Several species have small ranges and are threatened by habitat destruction. For example, B. latzi is only known from south Northern Territory and southwest Queensland, but it has been extirpated from the Uluru region due to pollution from urine and faeces of tourists.

The species Branchinella kugenumaensis are known as "Honen shrimp" (ホウネンエビ) in Japan, and are commonly found in rice fields during the early summer.

==Selected species==
Branchinella includes the following species:

- Branchinella acacioidea Belk & Sissom, 1992
- Branchinella affinis Linder, 1941
- Branchinella alachua Dexter, 1953
- Branchinella apophysata Linder, 1941
- Branchinella arborea Geddes, 1981
- Branchinella australiensis (Richters, 1876)

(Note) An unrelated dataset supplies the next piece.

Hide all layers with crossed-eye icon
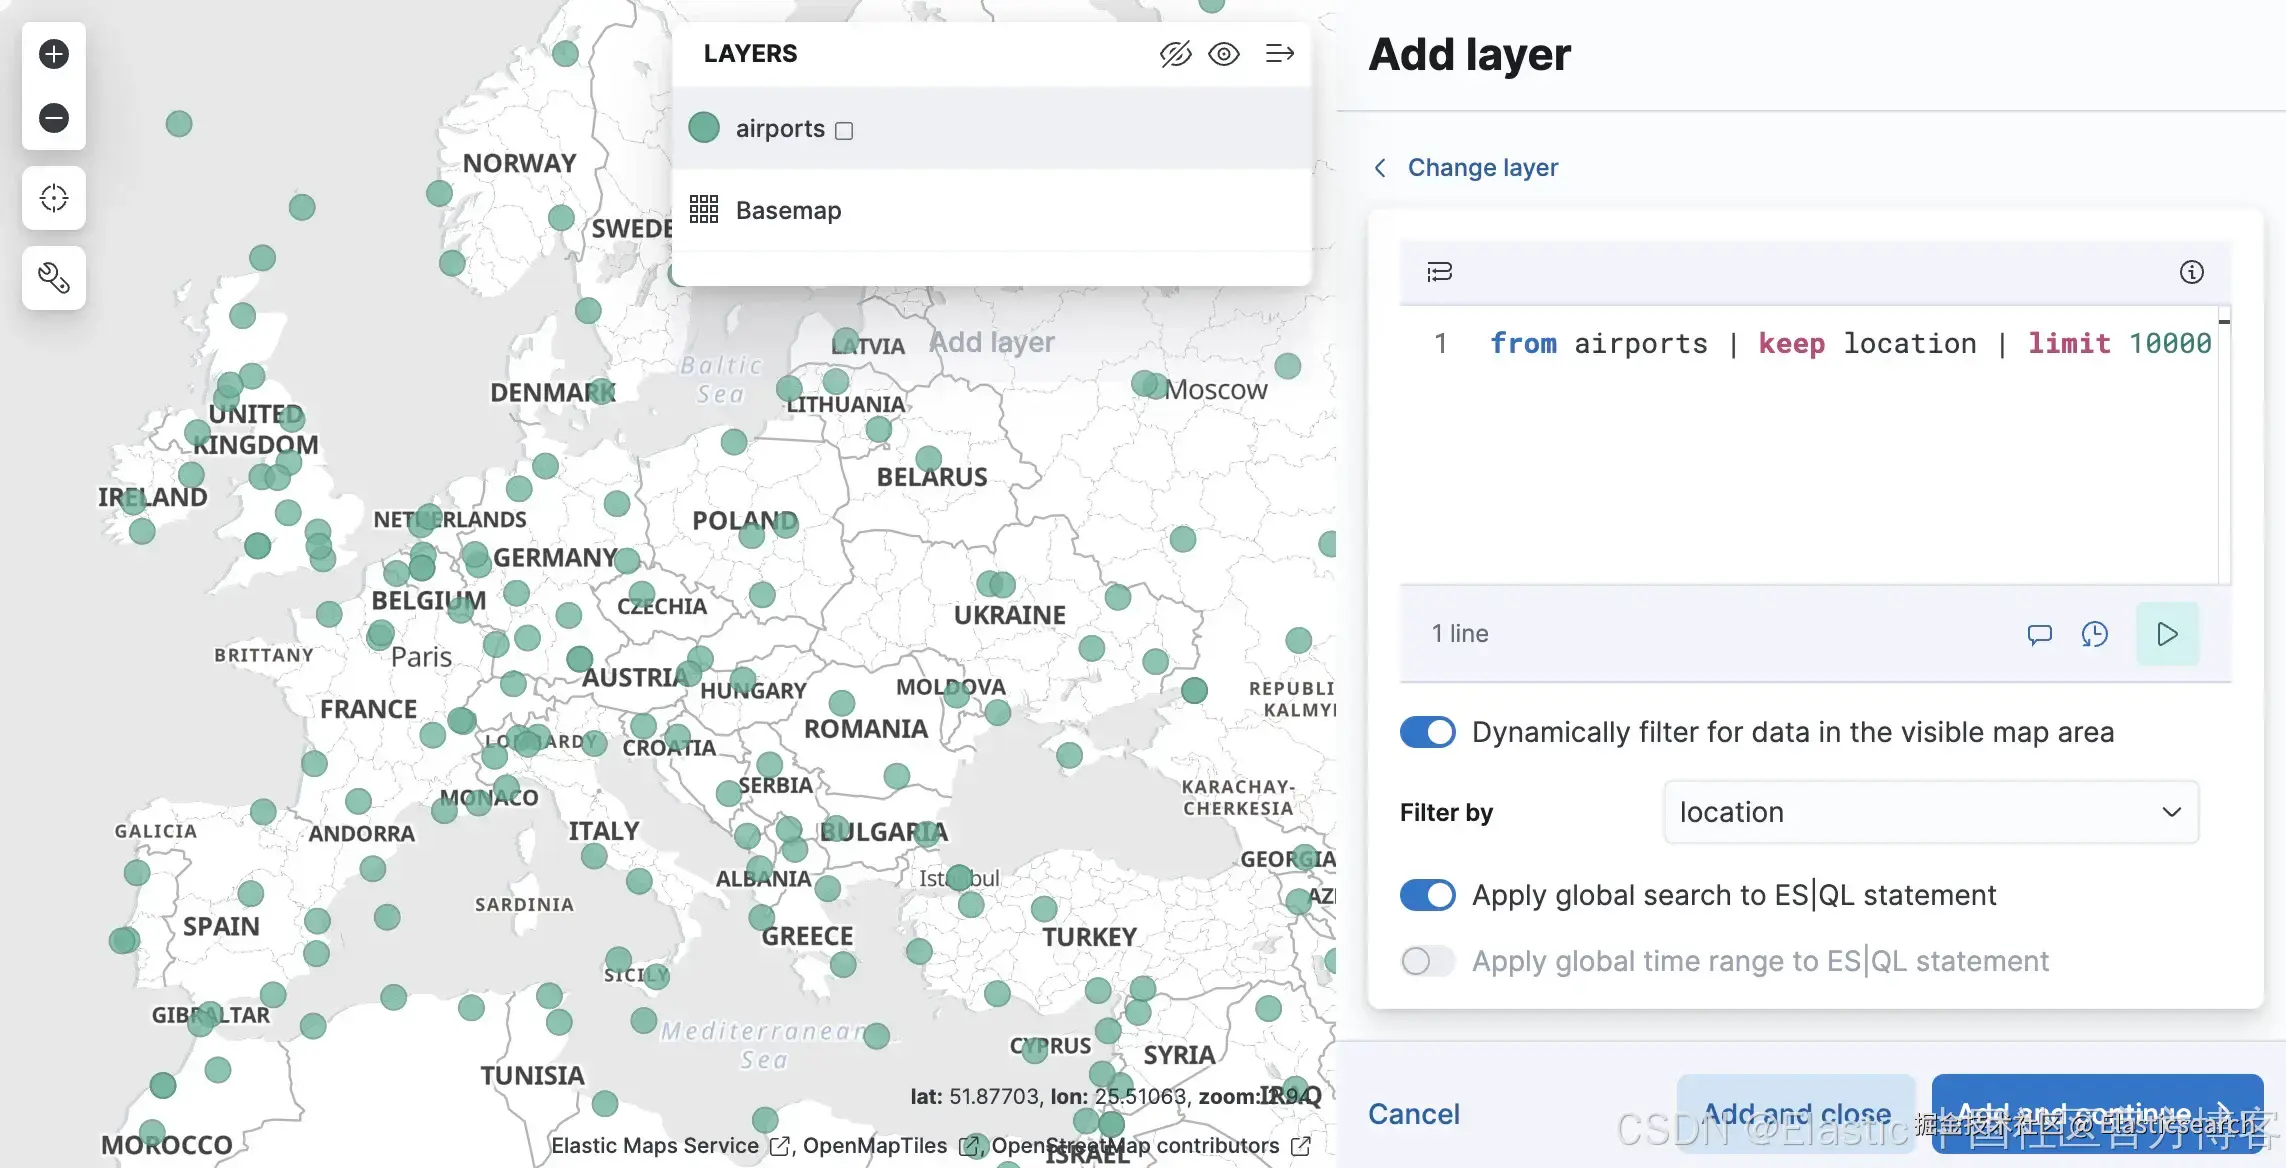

- Branchinella basispina Geddes, 1981
- Branchinella buchananensis Geddes, 1981
- Branchinella chudeaui (Daday, 1910)
- Branchinella compacta Linder, 1941
- Branchinella complexidigitata Timms, 2003
- Branchinella denticulata Linder, 1941
- Branchinella dubia (Schwartz, 1917)
- Branchinella frondosa Henry, 1924
- Branchinella halsei Timms, 2003
- Branchinella hardingi (Qadri & Baqai, 1956)

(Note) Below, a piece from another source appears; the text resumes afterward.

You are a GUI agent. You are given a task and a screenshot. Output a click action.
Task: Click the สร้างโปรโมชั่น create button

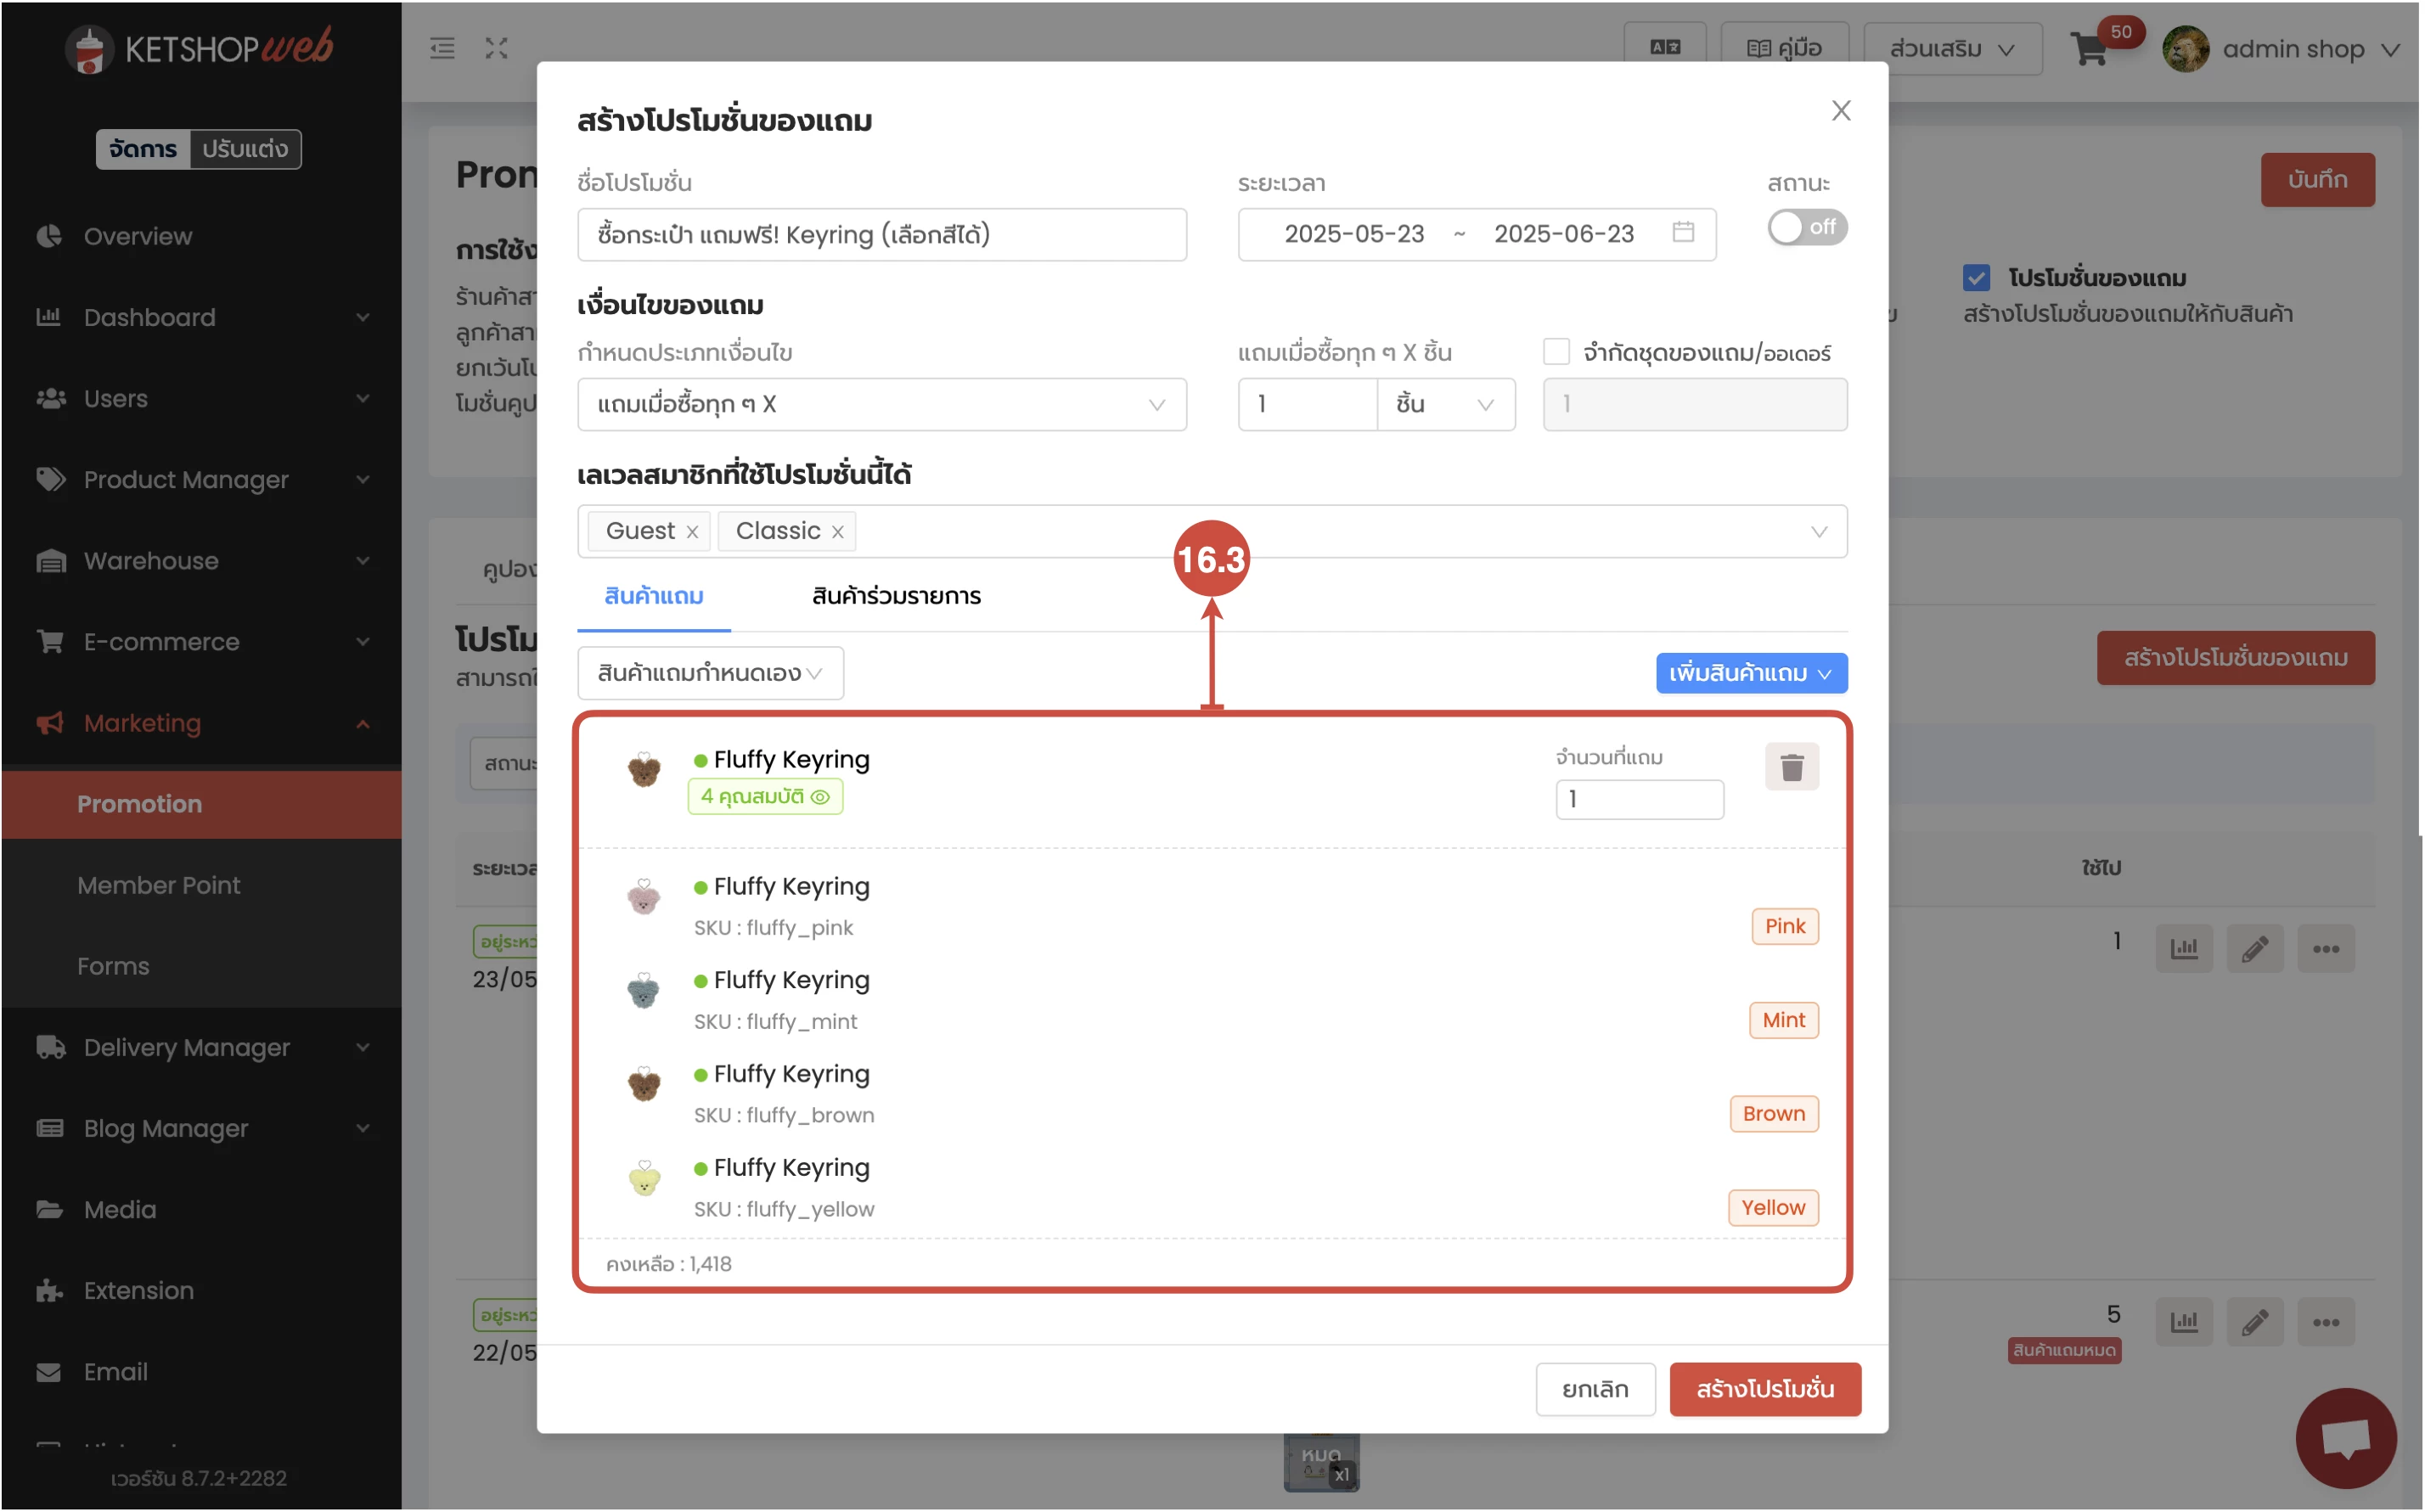click(x=1764, y=1389)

- Branchinella hattahensis Geddes, 1981
- Branchinella kadjikadji Timms, 2003
- Branchinella kugenumaensis (Ishikawa, 1895)

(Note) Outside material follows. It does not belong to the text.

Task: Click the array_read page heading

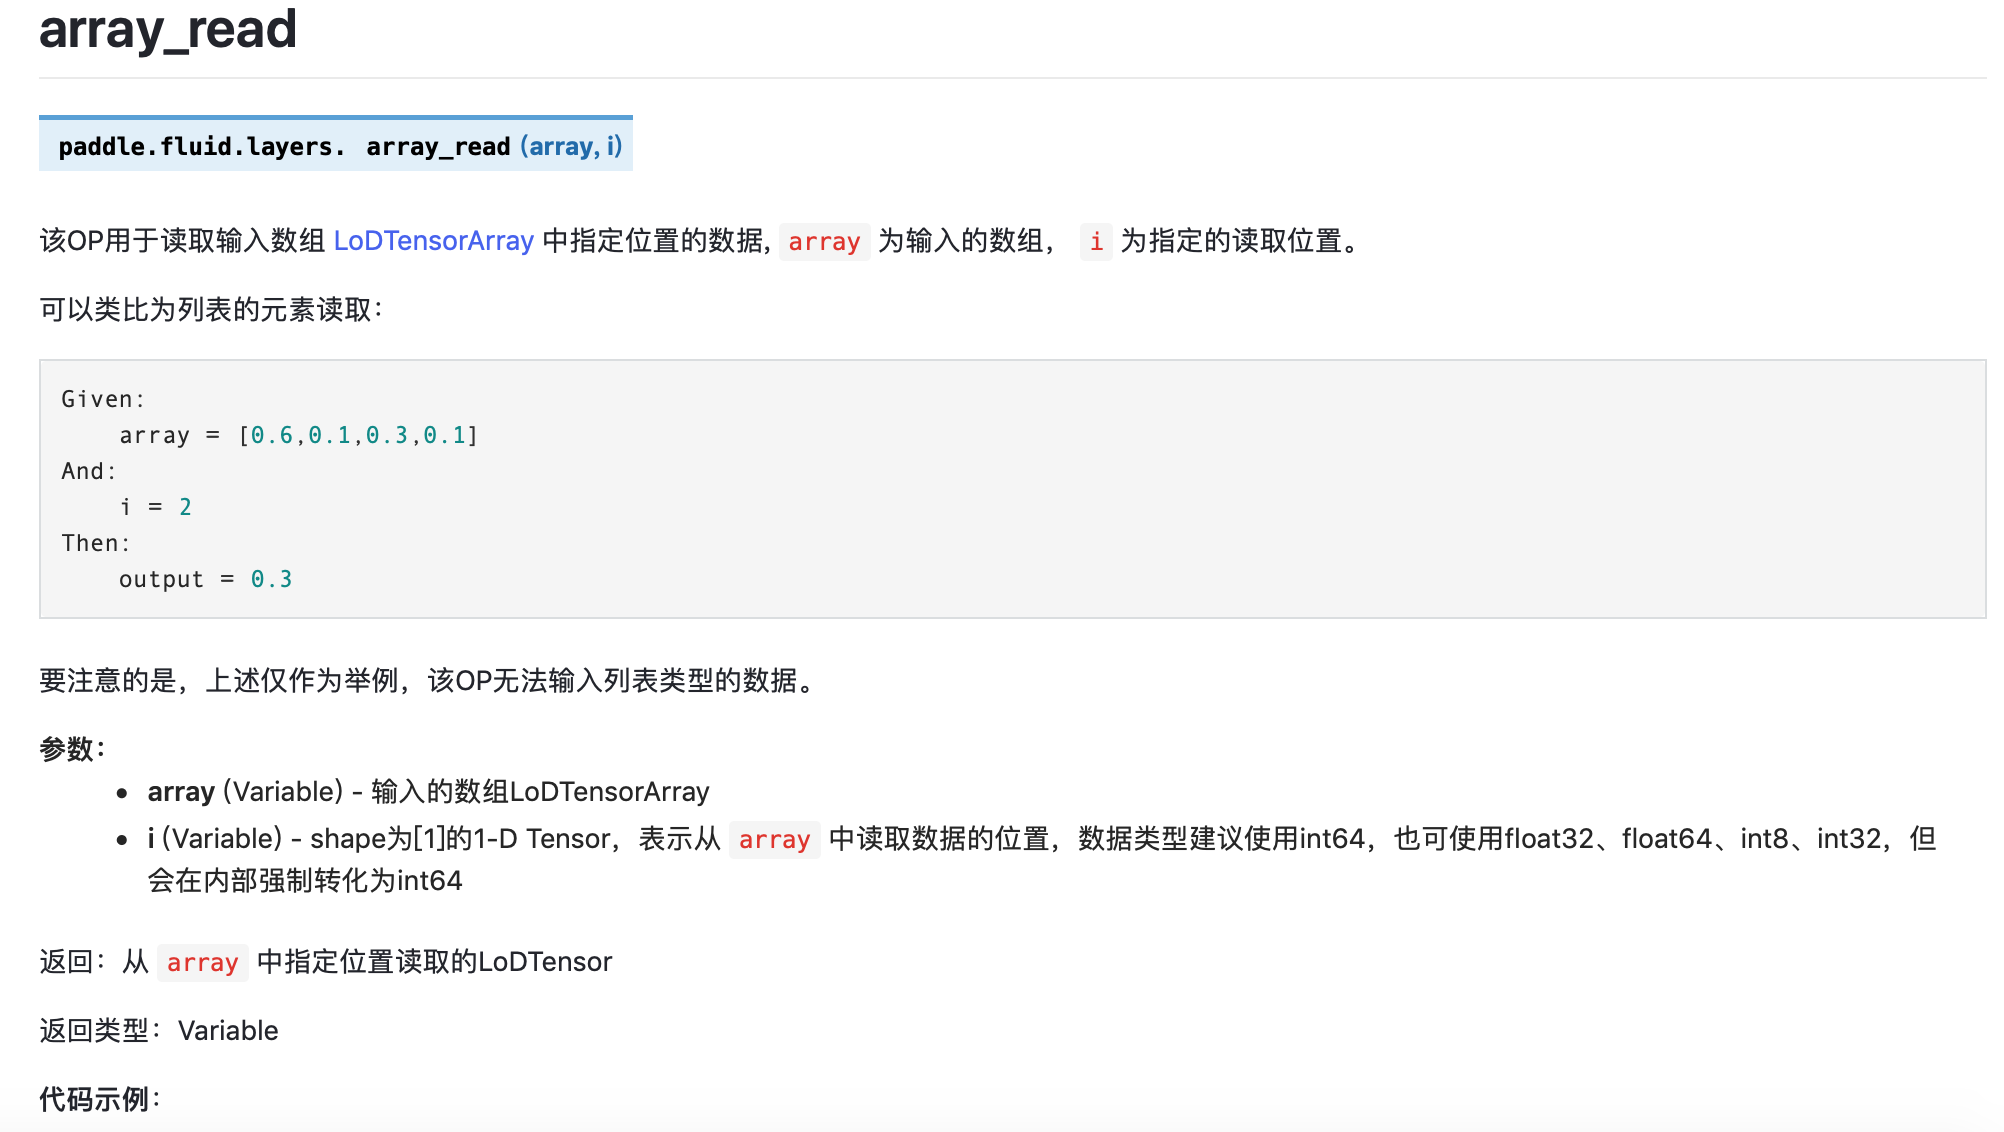Action: [x=168, y=29]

- Branchinella latzi Geddes, 1981
- Branchinella lithaca (Creaser, 1940)
- Branchinella longirostris Wolf, 1911
- Branchinella lyrifera Linder, 1941
- Branchinella madurai Raj, 1951
- Branchinella mcraeae Timms, 2005
- Branchinella minuta Rœn, 1952
- Branchinella multidigitata Timms, 2008
- Branchinella nana Timms, 2003
- Branchinella nichollsi Linder, 1941
- Branchinella occidentalis Dakin, 1914
- Branchinella ondonguae (Barnard, 1924)
- Branchinella ornata Daday, 1910
- Branchinella papillata Timms, 2008
- Branchinella pinderi Timms, 2008
- Branchinella pinnata Geddes, 1981
- Branchinella proboscida Henry, 1924
- Branchinella simplex Linder, 1941
- Branchinella spinosa (Milne-Edwards, 1840)
- Branchinella sublettei Sissom, 1976
- Branchinella thailandensis Sanoamuang, Saengphan & Murugan, 2002
- Branchinella vosperi Timms, 2008
- Branchinella wellardi Milner, 1929

Some related fairy shrimp, such as Phallocryptus wrighti, were formerly placed in Branchinella.